Kesadaran terhadap diri, menjadi salah satu
berangkat pada sekian banyak turunan-turunan pemahaman psikologi. Bagi konteks
sosiologis, hal-hal “horizontal” diluar diri menjadi aspek-aspek yang
dipertimbangkan juga, kemudian pada sisi manusia sebagai makhluk
berkepercayaan/religi, maka transenden ke-Tuhan-an pun menjadi hal yang perlu
jadi dasar dalam keseharian. Kompleksitas sosok manusia begitu rigid dan
akhirnya ruwet saat implementasi keseharian, ketika aspek-aspek psikologis-sosiologis-religi
menjadi pertimbangan-pertimbangan. Keterbatasan manusaia dalam segala hal,
menjadikan semua aspek itu berhadapan dengan banyak realitas keseharian manusia
yang melahirkan permasalahan-permasalahan. Alur keluaran dari semua itu adalah
bahwa manusia pada keterbatasan-keterbatasan yang dimiliki tidak bisa
menyeimbangkan ketiga aspek tersebut, harus memilih atau menetakan
kecenderungan kepada salah satu aspek atau mengutamakan aspek yang mana, atau
mendahulukan aspek yang mana menjadi pertimbangan utama utk kemudian
menempatkan aspek lainnya menjadi nomor 2 dan 3. Pada kenyataanya, tanpa
direncanakan dst pemprioritasan aspek terjadi begitu saja, refleks terhadap
situasi & kondisi yang ada.
Freud membagi organisasi fisik individu
kedalam 3 bagian dengan istilah ‘id’, ‘ego’, dan ‘super-ego’. Sebagai orang
sosial, aku tidak terlalu percaya terhadap pembagian tersebut atas sosok
manusia. Model stratifikasi Giddens lebih memenuhi logika berpikir ku. Giddens membagi kedalam 3 stratifikasi
terhdap sosok manusia yg juga anggota dari sebuah masyarakat, yaitu sistem
keamanan dasar, kesadaran praktis dan kesadaran diskursif.
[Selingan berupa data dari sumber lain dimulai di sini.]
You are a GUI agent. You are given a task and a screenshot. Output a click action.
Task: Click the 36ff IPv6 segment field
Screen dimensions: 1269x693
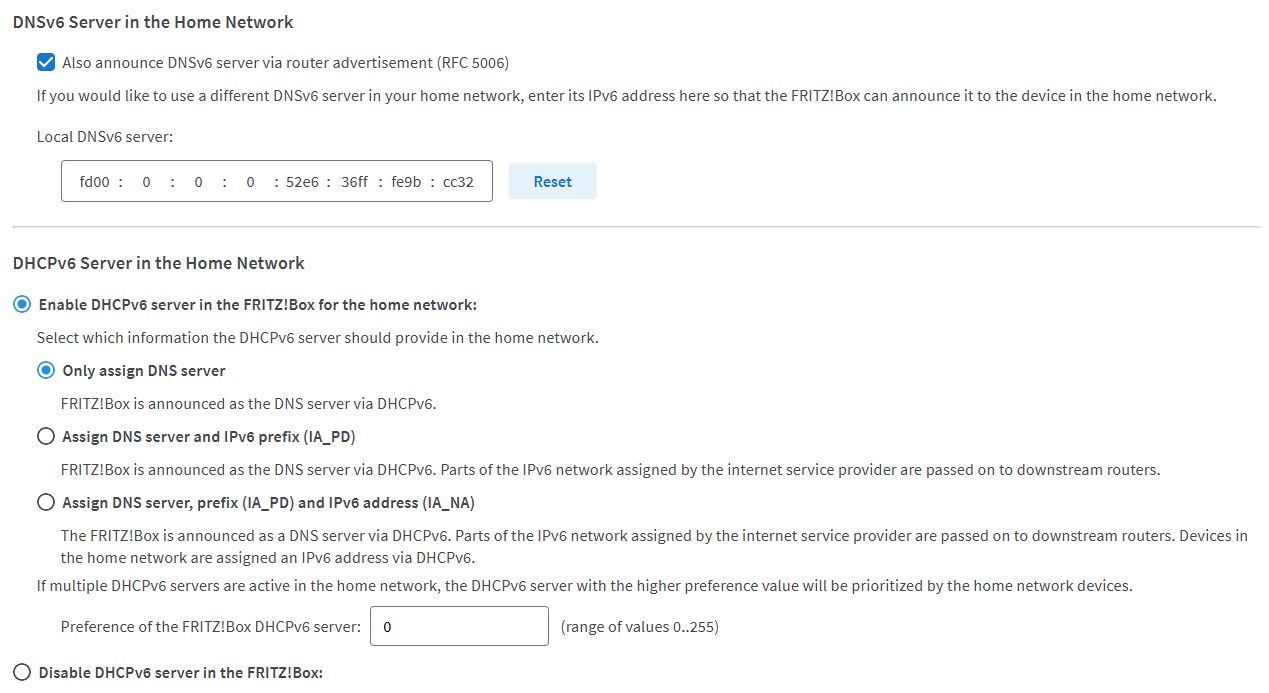coord(354,182)
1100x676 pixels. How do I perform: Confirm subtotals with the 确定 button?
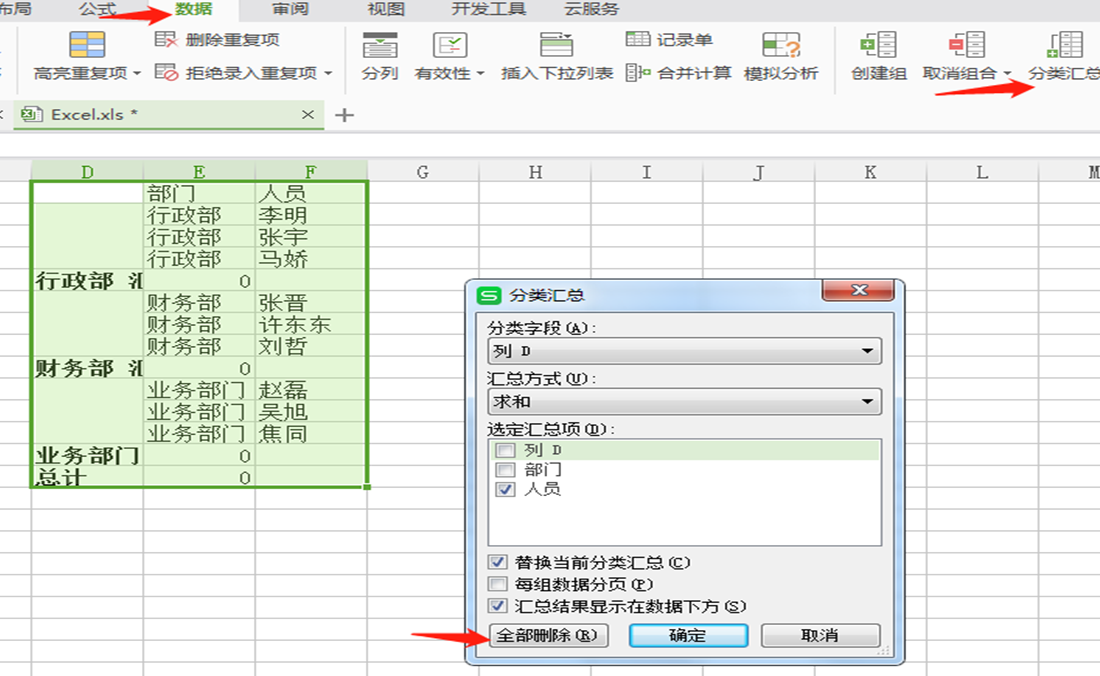click(687, 635)
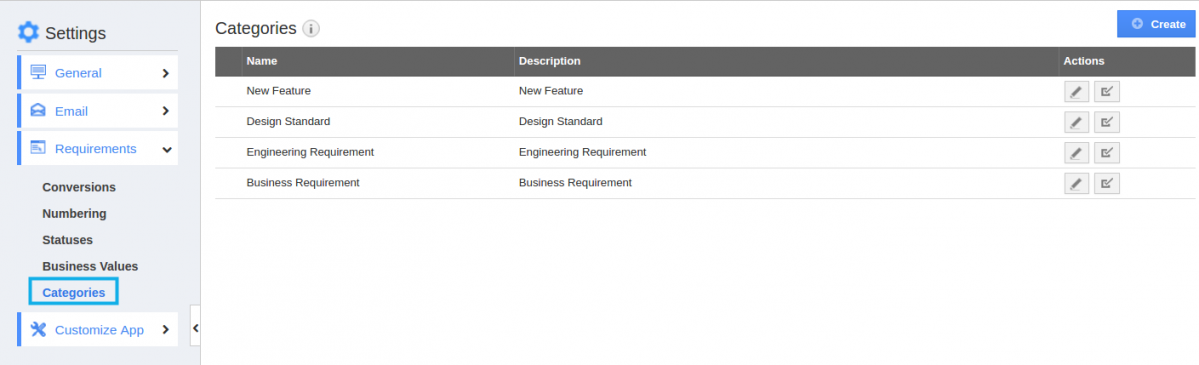Click the edit pencil for New Feature

(1076, 92)
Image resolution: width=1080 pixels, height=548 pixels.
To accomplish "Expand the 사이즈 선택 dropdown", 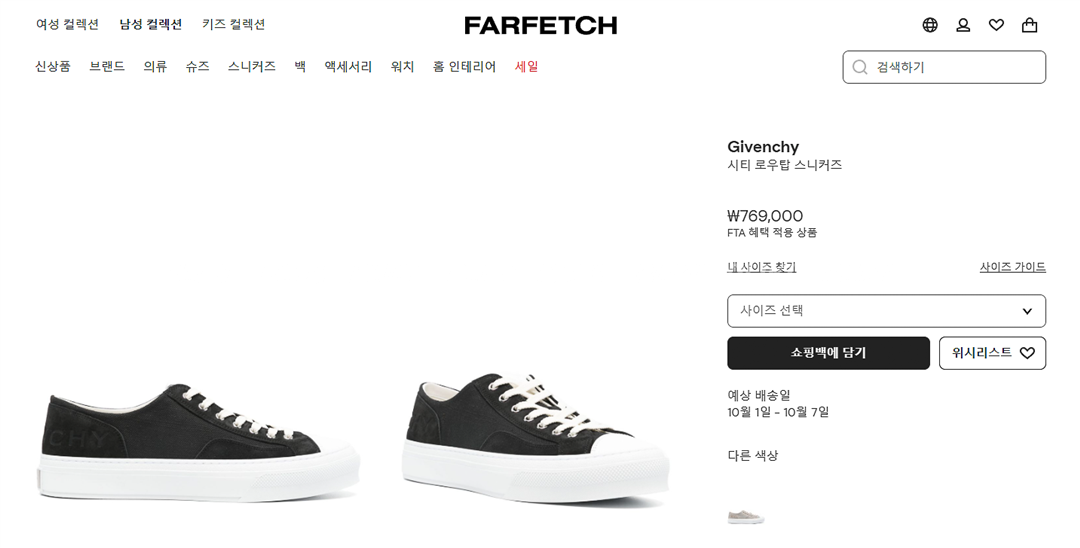I will tap(870, 311).
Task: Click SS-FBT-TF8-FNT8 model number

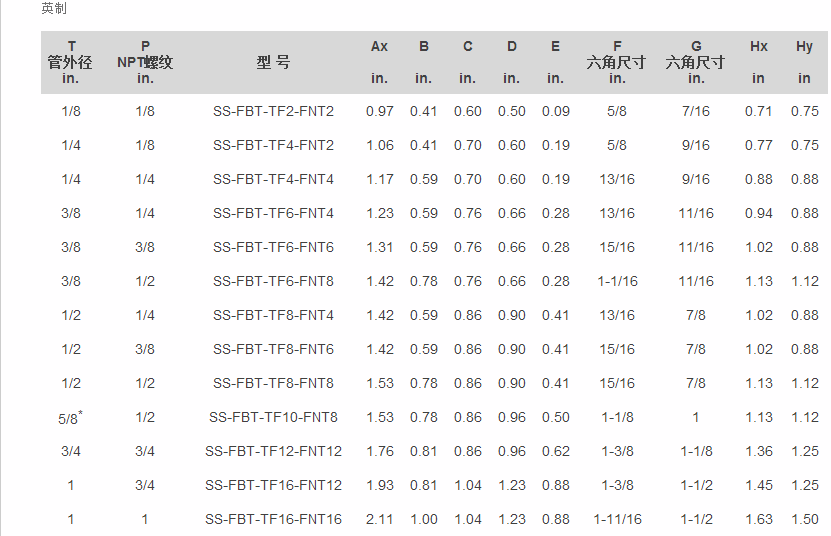Action: coord(273,383)
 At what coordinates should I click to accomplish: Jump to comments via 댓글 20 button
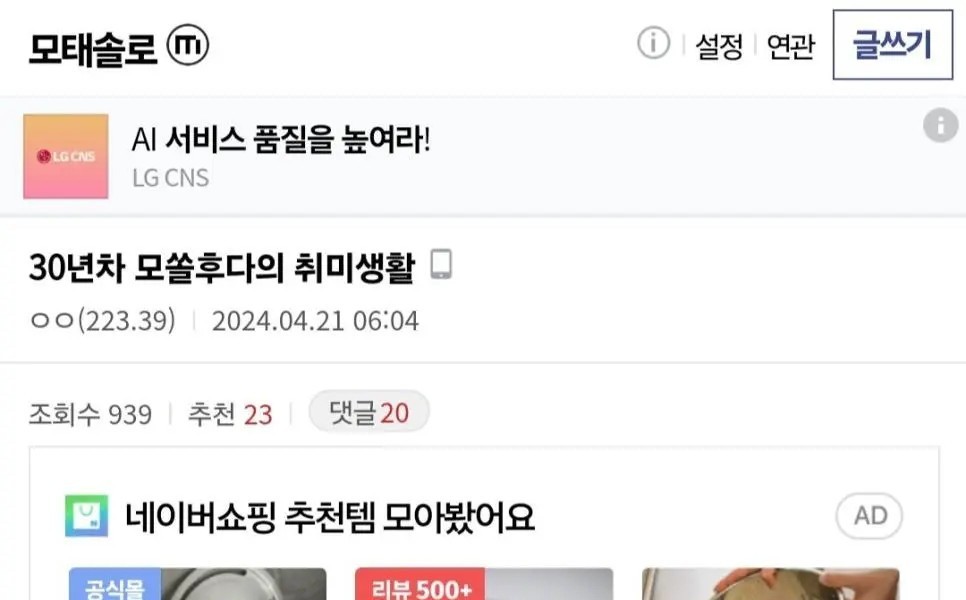pos(369,412)
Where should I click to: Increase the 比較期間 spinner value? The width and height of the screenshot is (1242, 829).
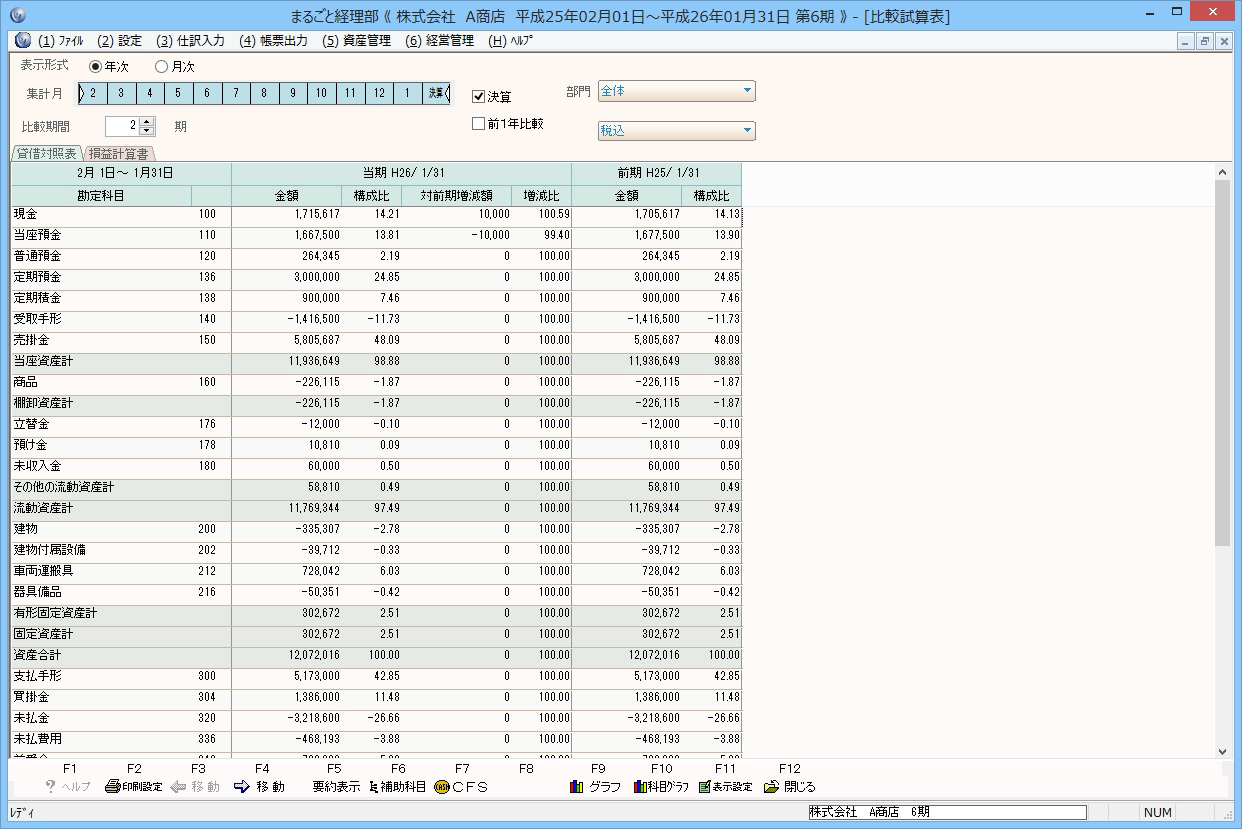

Pada konteks Freud, dia menganggap manusia
sebagai agen, namun sering juga mengatakan id, ego dan super-ego sebagai
agensi-agensi dalam individu itu. Freud dalam tulisan-tulisannya sebelum tahun
1920-an seringkali menggunakan istilah ‘das Ich’ untuk mengacu pada orang
secara utuh, maupun untuk menetapkan bagian jiwa (mind). Pergeseran-pergeseran
penggunaan itu pun berlaku pada ‘super-ego’, yang kadang diperbedakan dengan
gagasan lain, yaitu ‘ego-ideal’. Beberapa peralihan dan ketidak-konsistenan
terminologi tersebut menunjukkan ada beberapa kesulitan konspetual yang agak
parah. Misalnya: Freud mengatakan das
Ich merupakan bagian dari Jiwa (mind). Lalu bagaimanakah Freud bisa mengatakan
hal-hal seperti itu sehingga ‘ego’ memutuskan tidak mengakui gagasan yang tidak cocok? Apakah keputusan ‘ego’ tentang
beberapa jenis proses itu ada dalam miniatur keputusan ‘ego’? Ini menjadi tidak masuk akal. Freud juga
menulis diantaranya ‘kemauan ego untuk tidur’. Meskipun tidur terjadi, namun
tubuh masih terus ‘bertugas’ melindungi keluaran jelek dari ‘ketidaksadaran’ (the
unconscious), dengan tetap ‘menjaga’ tidur si pemimpi. Juga muncul jenis
pertanyaan yang sama, siapakah yang dilindungi sang ‘penjaga’? dst.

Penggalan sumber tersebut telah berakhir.